G. This Agreement and all Exhibits hereto may be amended and/or
supplemented, through addenda executed by both parties, up to the
Effective Date, and the Agreement and all Exhibits hereto shall be
amended to reflect updated information updated, if necessary, upon
the Effective Date hereof. This Agreement may be terminated by
either party up to the Effective Date for any reason, effective
immediately upon receipt of written notice of termination to the
other party.
H. This Agreement, Note and Deed of Trust contain the entire agreement
between PEC and Association and no promise, inducement or
representation other than as set forth herein has been made, offered
or agreed upon between the parties.
I. This Agreement cannot be varied or modified orally and may only be
varied or modified by a written instrument duly executed by the
parties.
J. If any provision of this Agreement is held to be invalid, such
invalidity shall not affect the validity of any other provisions of
this Agreement which can be given effect without the invalid
provision, and to this end the provisions of this Agreement are
declared to be severable.
K. THIS AGREEMENT IS FOR PURPOSES OF THE PURCHASE OF THE REMAINING
INVENTORY SUBJECT TO THE NOTE SECURED BY DEED OF TRUST ONLY AND IS
NOT TO BE USED BY OR AGAINST ANY OF THE PARTIES HERETO AND/OR THE
INTERVAL OWNERS OF THE RESORT,
6
7
COLLECTIVELY OR INDIVIDUALLY, IN ANY ACTION OR PROCEEDING BY,
AGAINST OR BETWEEN THE PARTIES HERETO AND/OR THE INTERVAL OWNERS OF
THE RESORT COLLECTIVELY OR INDIVIDUALLY.
ENTERED INTO AS OF THE DATE FIRST APPEARING HEREIN.
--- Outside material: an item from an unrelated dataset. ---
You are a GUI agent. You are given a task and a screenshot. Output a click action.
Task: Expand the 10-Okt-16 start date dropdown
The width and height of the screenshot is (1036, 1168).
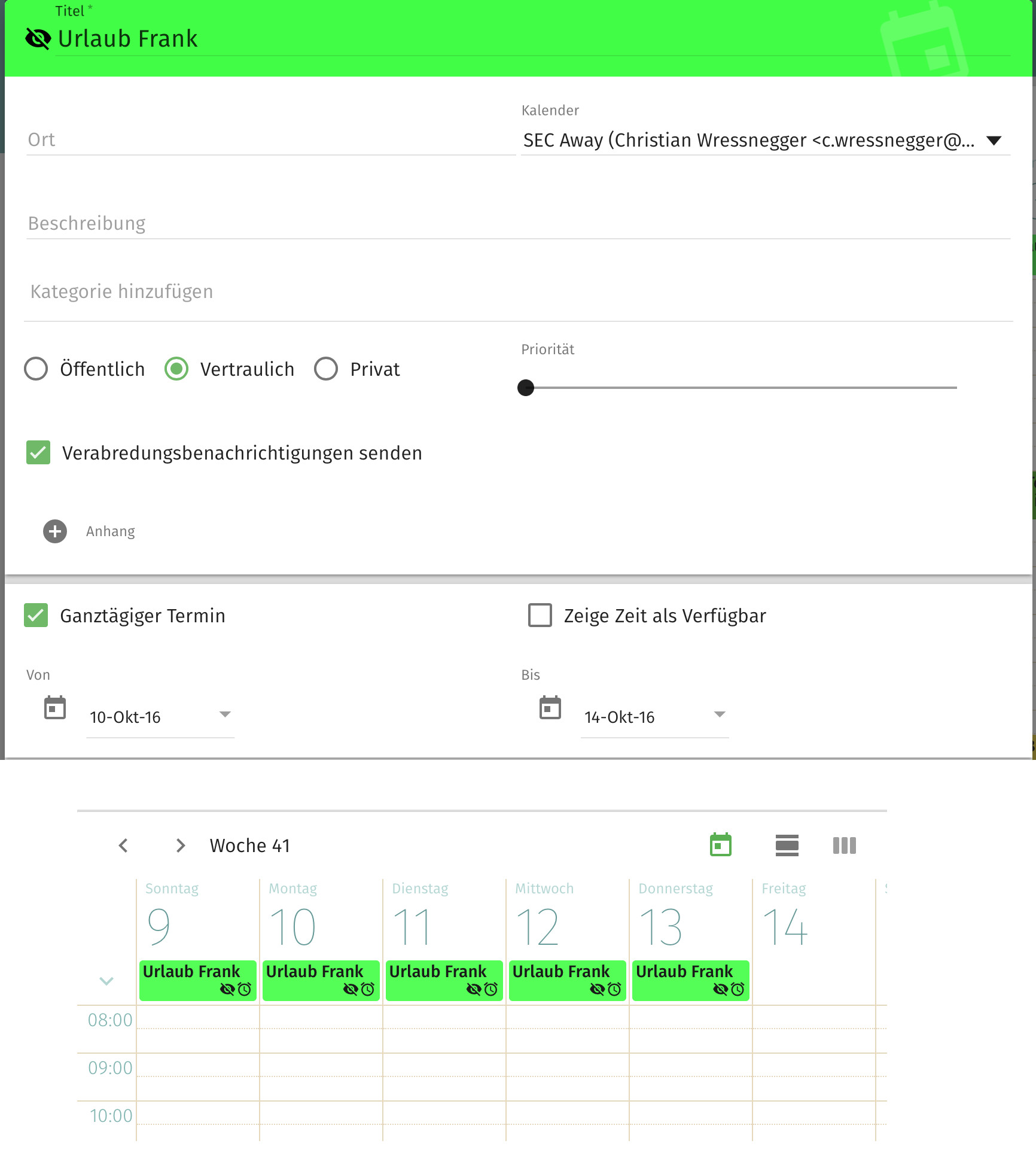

PREFERRED EQUITIES CORPORATION, A NEVADA CORPORATION
By: ____________________________________
Name: Xxxxx X. XxXxxxxxx
Title: Executive Vice President and
Chief Operating Officer
PREFERRED RV RESORT OWNERS ASSOCIATION, A NEVADA CORPORATION
By: ____________________________________
Name: Xxxxx Xxxxx
Title: President
7
8
EXHIBIT A
ASSETS
1. Office Building, consisting of three (3) mobile units joined together.
2. All Association assets, including cash, real and personal property, all
accounting and tax records, all membership records, applicable insurance
policies and other important documents necessary to operation of the
Resort.
3. All accommodation units.
4. All vehicles leased-purchased by Owners' Assessments, including:
(a) One 1989 Ford Van: Vehicle Identification Number 29385
(b) One 1994 Ford Econoline: Vehicle Identification Number 35546
(c) One 1994 Ford Ranger: Vehicle Identification Number 67416
5. All Equipment purchased by Owners' Assessments, including:
(a) One 1996/1997 Xxxx Deere Gator tractor;
(b) Two Easy-Go Golf Carts
(c) Two Yamaha Golf Carts
(d) All office equipment, including computers, furniture, copier,
facsimile, etc. In the event the equipment is leased, PEC shall use
its best efforts to transfer the lease to the Association.